One case we would like to present was found while we were working with the Taylor County Public Service District. One of their pump stations, the Wickwire Station, can operate as a hydrostatic station, as it did in October/November 2018 while the tank was being painted. The Wickwire Station provides water to a set of pumps that fill the Oak Grove tank. Figure 1 shows a graph of the current draw of phase A of the electric motor that drives the pump providing the constant pressure. The blue shows the actual data, and the red line shows a running average of 20 data points. The graph shows plateaus in the amperage, which we can correlate to the time that Oak Grove pumps are running to fill the Oak Grove tank. It should be noted that Oak Grove pump 1 has a higher output over pump 2, hence there is less run time, as is shown in this graph.
This graph shows a noticeable depression just after midnight. This is a time when people are using less water; hence, less current is required to supply the pump and maintain pressure.
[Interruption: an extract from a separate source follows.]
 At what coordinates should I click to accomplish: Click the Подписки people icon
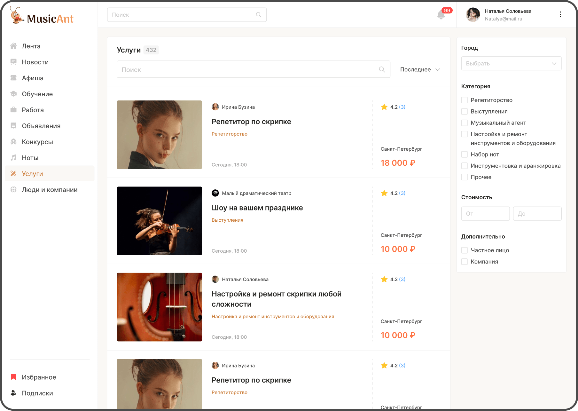(x=13, y=393)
We can see from this example that the current measurement of a hydrostatic pump system can be used to detect leaks and system failures. In this scenario, we could use the volume of water in the Oak Grove tank as a calibration value and determine a flow rate based on the current that is going into the motor.
Pump current measurements also have applications that go beyond hydrostatic situations. For example, one customer uses our current monitoring system to indicate when foreign objects are stuck in the impellers of their sewage pumps. Another customer uses current monitoring to determine when the pump goes into cavitation so that it can be shut down.
Power factor is the ratio of the power that a device draws from the main supply and the power that it actually consumes, or the ratio between Real and Apparent power. A perfect power factor would be 1.0 when the device consumes all the power it draws. With a power factor of .9, 90% of the power would be consumed, while 10% is lost. So, our goal here is to keep the power factor as close to 1.0 as possible.
It is important to include a power factor monitoring system as part of your SCADA system because the power factor will diminish as your pumps degrade or as something changes. What many people do not realize is that they can add elements to their system which will adjust and turn the power factor close to 1.0 so that energy is used efficiently.
Power is a critical resource for both water distribution and production, and your SCADA system has the technology to thoroughly monitor that resource. As with any component in your SCADA system, the benefits and features you will receive from adding this to your system are in the details, as everything from sampling rates to data processing must all be considered when you are power monitoring.
Data processing is quickly becoming a key element in your SCADA system and is needed with power monitoring. However, a single contract, which is the normal case in most water industry installations of SCADA equipment, does not allow the optimization that is needed. Your SCADA contract should be divided up into two phases. The first phase is design and installation. The second phase then takes place in 3 to 6 months when you develop a data processing system to add features which will give the Public Service District the most benefit.